::: TEXT SEGMENT

TOP 7 Films of 2012 ... Another Opinion

We start the Top 7. You finish the Top 10.

In a roster of so many good films in one year, one has to narrow this list by looking closely at what really stands out. What films went above and beyond their potential, only to stay in our brains days after? In an unforgettable year, what films will stand as the most impressive?

Sure, there have been plenty of pleasing, if not very pleasing experiences from the movies of 2012: Zero Dark Thirty, The Raid: Redemption, Argo, The Master, Lincoln, Dark Horse, Magic Mike, and more. And although it feels like it is said every year, 2012 really does feel like one of the strongest movie years in a while (at least since 2007).

Most of all, 2012 was a strong time due to some special films, which collectively stand as the most triumphant amongst an impressive line-up; these films are distinctly remarkable in their greatness. Here are the top 7 best films of 2012 - the ones that made me most of all love going to the movies.

For Another Opinion READ - Jeff Bayer's TOP 7 Films of 2012

7. Compliance

Recap: A fast food restaurant manager (Ann Dowd) is intimidated by a policeman (Pat Healy) telling her what to do over the phone. Written and directed by Craig Zobel, and co-starring Dreama Walker.

::::::

GIVEN PROBLEM 1 - Print the part of the film list starting at "In a roster" and ending at "least since 2007).", word for word.
The film list has no connection to the records that come after it.

::: DATA ROWS

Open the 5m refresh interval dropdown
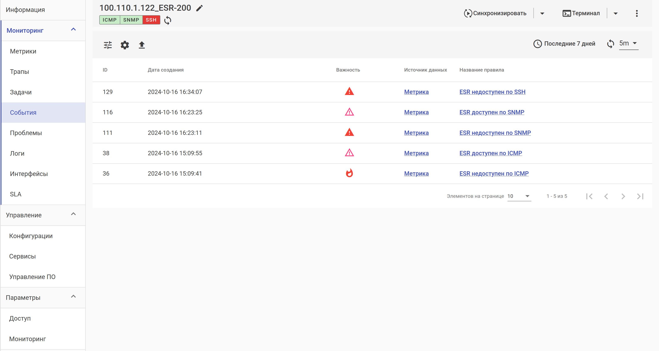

::::::
::: DATA ROWS

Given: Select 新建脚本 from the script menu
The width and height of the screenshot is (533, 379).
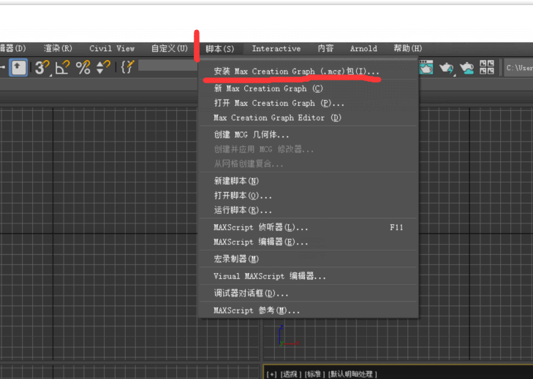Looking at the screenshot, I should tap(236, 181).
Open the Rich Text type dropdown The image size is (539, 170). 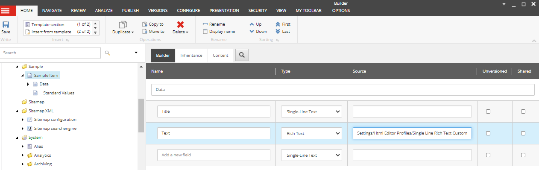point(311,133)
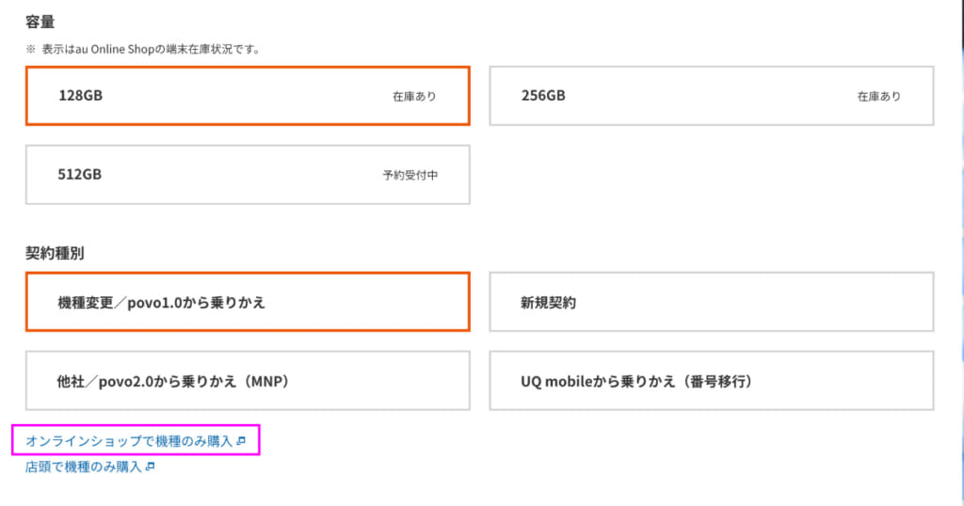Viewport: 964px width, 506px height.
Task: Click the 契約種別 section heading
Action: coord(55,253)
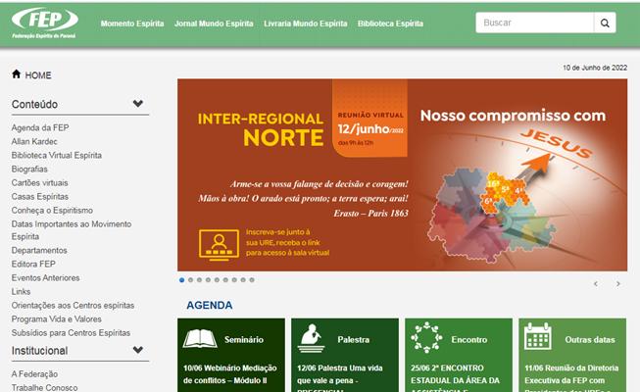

::::::

GIVEN PROBLEM 2 - In the records starting at the line that contains "Given: Select 新建脚本 from the script menu" and ending at the line that contains "Looking at the", swap "script menu" for "tools menu" and give back only those lines with nothing else changed. Leave the pictures out of your answer.

FULL RESPONSE 1 -
In a roster of so many good films in one year, one has to narrow this list by looking closely at what really stands out. What films went above and beyond their potential, only to stay in our brains days after? In an unforgettable year, what films will stand as the most impressive?

Sure, there have been plenty of pleasing, if not very pleasing experiences from the movies of 2012: Zero Dark Thirty, The Raid: Redemption, Argo, The Master, Lincoln, Dark Horse, Magic Mike, and more. And although it feels like it is said every year, 2012 really does feel like one of the strongest movie years in a while (at least since 2007).

FULL RESPONSE 2 -
Given: Select 新建脚本 from the tools menu
The width and height of the screenshot is (533, 379).
Looking at the screenshot, I should tap(236, 181).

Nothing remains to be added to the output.